* _Work instruction_:
Beginning with the first entry, print all the records exactly.

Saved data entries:
━━━━━━

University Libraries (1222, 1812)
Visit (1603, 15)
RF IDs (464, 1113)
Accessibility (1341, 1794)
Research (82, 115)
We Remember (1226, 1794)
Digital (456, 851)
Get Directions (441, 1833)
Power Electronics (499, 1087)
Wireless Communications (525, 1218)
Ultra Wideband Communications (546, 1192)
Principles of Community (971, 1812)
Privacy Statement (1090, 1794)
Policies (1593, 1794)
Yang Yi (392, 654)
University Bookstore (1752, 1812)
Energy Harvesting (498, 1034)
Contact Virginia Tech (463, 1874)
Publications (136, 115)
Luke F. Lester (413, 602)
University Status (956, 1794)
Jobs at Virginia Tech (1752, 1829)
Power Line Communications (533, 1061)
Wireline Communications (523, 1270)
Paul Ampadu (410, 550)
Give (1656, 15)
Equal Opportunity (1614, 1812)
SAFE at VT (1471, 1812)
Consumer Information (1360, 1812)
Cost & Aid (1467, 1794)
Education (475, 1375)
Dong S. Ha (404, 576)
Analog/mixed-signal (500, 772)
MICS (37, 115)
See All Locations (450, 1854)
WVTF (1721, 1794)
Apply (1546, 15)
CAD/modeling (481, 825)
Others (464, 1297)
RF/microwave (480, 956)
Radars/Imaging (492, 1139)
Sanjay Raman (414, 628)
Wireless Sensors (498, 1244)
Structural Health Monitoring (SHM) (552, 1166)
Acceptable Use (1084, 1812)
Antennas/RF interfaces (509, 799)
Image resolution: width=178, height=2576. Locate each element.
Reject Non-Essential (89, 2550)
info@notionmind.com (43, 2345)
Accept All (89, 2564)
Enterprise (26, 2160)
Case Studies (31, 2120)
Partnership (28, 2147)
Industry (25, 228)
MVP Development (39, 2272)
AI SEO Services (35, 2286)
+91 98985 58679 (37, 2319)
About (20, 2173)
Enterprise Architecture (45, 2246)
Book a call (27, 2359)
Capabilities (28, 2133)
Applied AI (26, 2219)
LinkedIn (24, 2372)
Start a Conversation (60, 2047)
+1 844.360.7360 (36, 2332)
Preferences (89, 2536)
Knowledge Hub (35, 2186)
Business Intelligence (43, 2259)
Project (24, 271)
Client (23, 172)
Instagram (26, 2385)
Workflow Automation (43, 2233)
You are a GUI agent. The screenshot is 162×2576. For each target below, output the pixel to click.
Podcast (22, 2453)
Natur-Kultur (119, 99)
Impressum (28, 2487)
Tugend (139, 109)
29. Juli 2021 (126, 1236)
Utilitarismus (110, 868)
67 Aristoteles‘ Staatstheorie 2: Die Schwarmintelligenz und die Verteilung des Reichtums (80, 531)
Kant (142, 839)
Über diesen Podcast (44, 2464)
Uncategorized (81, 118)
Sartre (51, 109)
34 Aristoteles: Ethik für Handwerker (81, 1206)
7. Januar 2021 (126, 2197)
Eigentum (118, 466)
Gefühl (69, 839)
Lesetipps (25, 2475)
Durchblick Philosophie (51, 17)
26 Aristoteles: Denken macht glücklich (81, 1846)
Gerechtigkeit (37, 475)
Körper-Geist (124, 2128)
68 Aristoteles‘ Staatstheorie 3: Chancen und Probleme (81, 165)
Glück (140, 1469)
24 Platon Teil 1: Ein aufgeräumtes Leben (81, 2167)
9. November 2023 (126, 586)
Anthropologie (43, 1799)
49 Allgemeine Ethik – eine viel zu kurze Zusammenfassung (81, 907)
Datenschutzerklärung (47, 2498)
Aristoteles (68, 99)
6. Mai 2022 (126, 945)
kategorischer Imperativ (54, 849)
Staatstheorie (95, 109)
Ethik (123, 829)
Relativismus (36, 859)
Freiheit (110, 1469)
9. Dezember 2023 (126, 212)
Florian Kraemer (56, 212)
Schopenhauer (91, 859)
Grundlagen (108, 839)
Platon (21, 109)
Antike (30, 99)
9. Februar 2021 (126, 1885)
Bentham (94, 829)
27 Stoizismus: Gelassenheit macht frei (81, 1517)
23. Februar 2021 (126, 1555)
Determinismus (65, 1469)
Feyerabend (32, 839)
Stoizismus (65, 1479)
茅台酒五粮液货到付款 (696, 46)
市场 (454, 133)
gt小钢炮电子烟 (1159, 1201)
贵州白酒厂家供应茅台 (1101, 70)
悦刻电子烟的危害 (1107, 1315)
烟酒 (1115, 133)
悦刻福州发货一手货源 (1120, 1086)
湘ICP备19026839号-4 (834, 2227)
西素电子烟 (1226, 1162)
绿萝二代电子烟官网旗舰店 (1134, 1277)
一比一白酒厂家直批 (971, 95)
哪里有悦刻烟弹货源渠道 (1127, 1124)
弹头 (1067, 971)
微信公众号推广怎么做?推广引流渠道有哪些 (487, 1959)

━━━━━━

* _Task answer_:
University Libraries (1222, 1812)
Visit (1603, 15)
RF IDs (464, 1113)
Accessibility (1341, 1794)
Research (82, 115)
We Remember (1226, 1794)
Digital (456, 851)
Get Directions (441, 1833)
Power Electronics (499, 1087)
Wireless Communications (525, 1218)
Ultra Wideband Communications (546, 1192)
Principles of Community (971, 1812)
Privacy Statement (1090, 1794)
Policies (1593, 1794)
Yang Yi (392, 654)
University Bookstore (1752, 1812)
Energy Harvesting (498, 1034)
Contact Virginia Tech (463, 1874)
Publications (136, 115)
Luke F. Lester (413, 602)
University Status (956, 1794)
Jobs at Virginia Tech (1752, 1829)
Power Line Communications (533, 1061)
Wireline Communications (523, 1270)
Paul Ampadu (410, 550)
Give (1656, 15)
Equal Opportunity (1614, 1812)
SAFE at VT (1471, 1812)
Consumer Information (1360, 1812)
Cost & Aid (1467, 1794)
Education (475, 1375)
Dong S. Ha (404, 576)
Analog/mixed-signal (500, 772)
MICS (37, 115)
See All Locations (450, 1854)
WVTF (1721, 1794)
Apply (1546, 15)
CAD/modeling (481, 825)
Others (464, 1297)
RF/microwave (480, 956)
Radars/Imaging (492, 1139)
Sanjay Raman (414, 628)
Wireless Sensors (498, 1244)
Structural Health Monitoring (SHM) (552, 1166)
Acceptable Use (1084, 1812)
Antennas/RF interfaces (509, 799)
Image resolution: width=178, height=2576. Locate each element.
Reject Non-Essential (89, 2550)
info@notionmind.com (43, 2345)
Accept All (89, 2564)
Enterprise (26, 2160)
Case Studies (31, 2120)
Partnership (28, 2147)
Industry (25, 228)
MVP Development (39, 2272)
AI SEO Services (35, 2286)
+91 98985 58679 (37, 2319)
About (20, 2173)
Enterprise Architecture (45, 2246)
Book a call (27, 2359)
Capabilities (28, 2133)
Applied AI (26, 2219)
LinkedIn (24, 2372)
Start a Conversation (60, 2047)
+1 844.360.7360 (36, 2332)
Preferences (89, 2536)
Knowledge Hub (35, 2186)
Business Intelligence (43, 2259)
Project (24, 271)
Client (23, 172)
Instagram (26, 2385)
Workflow Automation (43, 2233)
You are a GUI agent. The screenshot is 162×2576. For each target below, output the pixel to click.
Podcast (22, 2453)
Natur-Kultur (119, 99)
Impressum (28, 2487)
Tugend (139, 109)
29. Juli 2021 (126, 1236)
Utilitarismus (110, 868)
67 Aristoteles‘ Staatstheorie 2: Die Schwarmintelligenz und die Verteilung des Reichtums (80, 531)
Kant (142, 839)
Über diesen Podcast (44, 2464)
Uncategorized (81, 118)
Sartre (51, 109)
34 Aristoteles: Ethik für Handwerker (81, 1206)
7. Januar 2021 (126, 2197)
Eigentum (118, 466)
Gefühl (69, 839)
Lesetipps (25, 2475)
Durchblick Philosophie (51, 17)
26 Aristoteles: Denken macht glücklich (81, 1846)
Gerechtigkeit (37, 475)
Körper-Geist (124, 2128)
68 Aristoteles‘ Staatstheorie 3: Chancen und Probleme (81, 165)
Glück (140, 1469)
24 Platon Teil 1: Ein aufgeräumtes Leben (81, 2167)
9. November 2023 (126, 586)
Anthropologie (43, 1799)
49 Allgemeine Ethik – eine viel zu kurze Zusammenfassung (81, 907)
Datenschutzerklärung (47, 2498)
Aristoteles (68, 99)
6. Mai 2022 (126, 945)
kategorischer Imperativ (54, 849)
Staatstheorie (95, 109)
Ethik (123, 829)
Relativismus (36, 859)
Freiheit (110, 1469)
9. Dezember 2023 (126, 212)
Florian Kraemer (56, 212)
Schopenhauer (91, 859)
Grundlagen (108, 839)
Platon (21, 109)
Antike (30, 99)
9. Februar 2021 (126, 1885)
Bentham (94, 829)
27 Stoizismus: Gelassenheit macht frei (81, 1517)
23. Februar 2021 (126, 1555)
Determinismus (65, 1469)
Feyerabend (32, 839)
Stoizismus (65, 1479)
茅台酒五粮液货到付款 (696, 46)
市场 (454, 133)
gt小钢炮电子烟 (1159, 1201)
贵州白酒厂家供应茅台 (1101, 70)
悦刻电子烟的危害 (1107, 1315)
烟酒 (1115, 133)
悦刻福州发货一手货源 (1120, 1086)
湘ICP备19026839号-4 (834, 2227)
西素电子烟 (1226, 1162)
绿萝二代电子烟官网旗舰店 (1134, 1277)
一比一白酒厂家直批 (971, 95)
哪里有悦刻烟弹货源渠道 (1127, 1124)
弹头 (1067, 971)
微信公众号推广怎么做?推广引流渠道有哪些 (487, 1959)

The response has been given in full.